_EXERCICES À RÉALISER_.
- A) D'après le texte sur Répine, dans quel établissement le peintre s'est-il formé ?
- B) Rédigez la suite du texte sur Répine à partir de sa dernière phrase.

_EXTRAIT DE TEXTE_.
-=-=-=-=-
Répine ou l’âme russe
Accueilli par une scène d’Ivan le Terrible, film réalisé en 1944 par Eisenstein à la demande de Staline, le visiteur découvre, salle après salle, un monde tour à tour familier et étranger, souligné par une magnifique scénographie. Violence, charme, présence, tout est porté à un haut degré d’incandescence. Peindre l’âme ? Qui s’en soucierait encore aujourd’hui ? Mais pour un russe, peindre l’âme est une évidence, n’est-ce pas ce qu’ont fait toute leur vie Dostoïevski, Pouchkine, Tchekhov ou Tolstoï. Auteurs de ces fameux « romans russes » qui, pour nombre de lecteurs français, sont synonymes de milliers de pages et de personnages, qui dessinent des territoires immenses et des caractères paradoxaux, des âmes tourmentées par le grandiose, le sacré, la faute et le pardon.
Contemporain de tous ces russes que nous abordons avec effroi ou enthousiasme, Répine nous fait regarder la Russie et nous apprend à la voir.
Peindre le peuple russe
Issu d’une famille d’anciens serfs, Ilya Répine (1844-1930) se forme à l’Académie impériale des beaux-arts de Saint-Pétersbourg. Au programme, dessin, peinture et restauration d’icônes. Il abordera tous les genres picturaux, avec une prédilection pour les portraits et laisse une œuvre graphique importante.
-=-=-=-=-
_Un bloc de données_.
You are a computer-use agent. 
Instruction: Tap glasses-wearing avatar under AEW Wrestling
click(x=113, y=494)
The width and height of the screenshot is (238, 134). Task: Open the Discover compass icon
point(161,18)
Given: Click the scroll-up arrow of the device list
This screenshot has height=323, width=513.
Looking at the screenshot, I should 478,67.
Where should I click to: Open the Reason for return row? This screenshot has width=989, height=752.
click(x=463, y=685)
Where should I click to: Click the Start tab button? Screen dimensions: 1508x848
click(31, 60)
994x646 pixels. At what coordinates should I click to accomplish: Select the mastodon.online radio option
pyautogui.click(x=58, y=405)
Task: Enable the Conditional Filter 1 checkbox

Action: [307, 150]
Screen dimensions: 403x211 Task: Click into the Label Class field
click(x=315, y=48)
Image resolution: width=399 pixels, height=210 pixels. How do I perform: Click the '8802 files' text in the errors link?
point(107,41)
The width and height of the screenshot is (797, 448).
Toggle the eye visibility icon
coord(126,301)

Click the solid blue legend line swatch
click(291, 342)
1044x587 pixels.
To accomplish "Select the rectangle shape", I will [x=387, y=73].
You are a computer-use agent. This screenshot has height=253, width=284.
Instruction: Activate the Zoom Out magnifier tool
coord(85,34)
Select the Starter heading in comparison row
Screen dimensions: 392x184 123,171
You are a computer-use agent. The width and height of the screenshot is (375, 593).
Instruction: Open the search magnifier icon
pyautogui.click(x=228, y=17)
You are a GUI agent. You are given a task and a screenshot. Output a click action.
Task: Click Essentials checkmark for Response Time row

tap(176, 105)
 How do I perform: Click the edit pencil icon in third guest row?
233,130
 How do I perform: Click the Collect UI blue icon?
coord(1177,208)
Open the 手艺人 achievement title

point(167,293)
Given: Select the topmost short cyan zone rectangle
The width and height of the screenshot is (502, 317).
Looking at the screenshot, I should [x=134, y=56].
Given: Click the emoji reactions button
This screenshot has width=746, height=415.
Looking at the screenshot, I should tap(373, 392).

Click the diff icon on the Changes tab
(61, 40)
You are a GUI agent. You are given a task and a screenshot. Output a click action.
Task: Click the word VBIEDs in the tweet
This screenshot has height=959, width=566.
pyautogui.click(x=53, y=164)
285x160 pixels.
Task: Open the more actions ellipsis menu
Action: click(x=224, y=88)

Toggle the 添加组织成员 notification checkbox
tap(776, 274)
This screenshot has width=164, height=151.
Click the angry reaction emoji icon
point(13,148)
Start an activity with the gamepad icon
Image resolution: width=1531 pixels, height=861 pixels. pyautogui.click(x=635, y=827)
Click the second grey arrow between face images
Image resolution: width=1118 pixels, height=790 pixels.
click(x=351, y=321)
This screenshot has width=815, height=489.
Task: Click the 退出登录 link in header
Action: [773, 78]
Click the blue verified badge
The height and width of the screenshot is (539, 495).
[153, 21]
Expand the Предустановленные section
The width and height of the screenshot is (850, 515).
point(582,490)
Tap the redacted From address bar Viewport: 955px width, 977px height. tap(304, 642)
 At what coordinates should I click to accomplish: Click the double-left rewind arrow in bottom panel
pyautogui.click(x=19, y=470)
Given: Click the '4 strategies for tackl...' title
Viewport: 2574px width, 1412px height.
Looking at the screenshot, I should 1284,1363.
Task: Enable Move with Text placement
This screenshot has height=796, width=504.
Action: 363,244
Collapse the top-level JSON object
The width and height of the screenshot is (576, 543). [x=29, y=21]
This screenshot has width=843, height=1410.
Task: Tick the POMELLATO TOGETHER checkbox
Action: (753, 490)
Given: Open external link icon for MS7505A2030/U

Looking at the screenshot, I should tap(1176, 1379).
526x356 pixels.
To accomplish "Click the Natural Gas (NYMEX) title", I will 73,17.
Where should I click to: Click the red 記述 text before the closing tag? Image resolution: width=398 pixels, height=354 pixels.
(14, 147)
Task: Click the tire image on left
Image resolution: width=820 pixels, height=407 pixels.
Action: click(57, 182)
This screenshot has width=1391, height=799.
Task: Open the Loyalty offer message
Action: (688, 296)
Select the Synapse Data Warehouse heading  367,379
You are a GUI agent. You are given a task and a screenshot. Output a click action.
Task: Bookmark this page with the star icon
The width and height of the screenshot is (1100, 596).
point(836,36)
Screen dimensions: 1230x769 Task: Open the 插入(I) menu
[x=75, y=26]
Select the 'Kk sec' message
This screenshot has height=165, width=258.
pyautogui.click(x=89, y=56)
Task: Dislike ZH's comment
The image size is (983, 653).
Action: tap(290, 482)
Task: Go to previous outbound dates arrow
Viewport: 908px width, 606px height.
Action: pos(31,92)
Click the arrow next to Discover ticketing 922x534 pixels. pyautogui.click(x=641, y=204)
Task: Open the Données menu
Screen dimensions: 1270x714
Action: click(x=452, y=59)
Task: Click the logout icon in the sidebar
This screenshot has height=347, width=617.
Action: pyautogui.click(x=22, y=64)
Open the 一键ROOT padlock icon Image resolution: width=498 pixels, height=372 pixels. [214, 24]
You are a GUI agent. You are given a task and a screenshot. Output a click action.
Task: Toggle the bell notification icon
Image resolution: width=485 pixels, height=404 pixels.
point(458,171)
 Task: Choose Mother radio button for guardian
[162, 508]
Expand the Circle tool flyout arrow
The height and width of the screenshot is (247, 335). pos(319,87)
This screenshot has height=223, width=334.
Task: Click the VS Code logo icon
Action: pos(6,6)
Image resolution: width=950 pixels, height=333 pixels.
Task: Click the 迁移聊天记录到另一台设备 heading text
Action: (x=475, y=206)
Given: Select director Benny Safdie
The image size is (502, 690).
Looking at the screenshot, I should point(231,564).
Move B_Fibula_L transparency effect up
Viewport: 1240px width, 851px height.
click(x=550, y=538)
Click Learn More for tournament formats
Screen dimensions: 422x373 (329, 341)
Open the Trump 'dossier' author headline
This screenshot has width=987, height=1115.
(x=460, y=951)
-=-=-=-=-
_CORRIGÉ_.
- A) À l'Académie impériale des beaux-arts de Saint-Pétersbourg.

- B)
Les débuts de son activité picturale sont contemporains de grandes réformes sociales en Russie dans les années 1860 : l’abolition du servage entraîne un sentiment de dette et de responsabilité envers le peuple, sentiment éprouvé par cette intelligentsia libérale et instruite à laquelle Répine appartient. « Notre juge est maintenant le moujik, voilà pourquoi l’art doit refléter ce qui l’intéresse » écrit-il. Ce qu’il entend par réalisme, c’est peindre « le visage, l’âme humaine, le drame de la vie, les émotions que provoquent la nature… ». Il rejoint les préoccupations sociales de Tolstoï, le « comte-moujik », auquel le lie une solide amitié illustrée par de nombreux portraits visibles dans une section de l’exposition qui lui est consacrée.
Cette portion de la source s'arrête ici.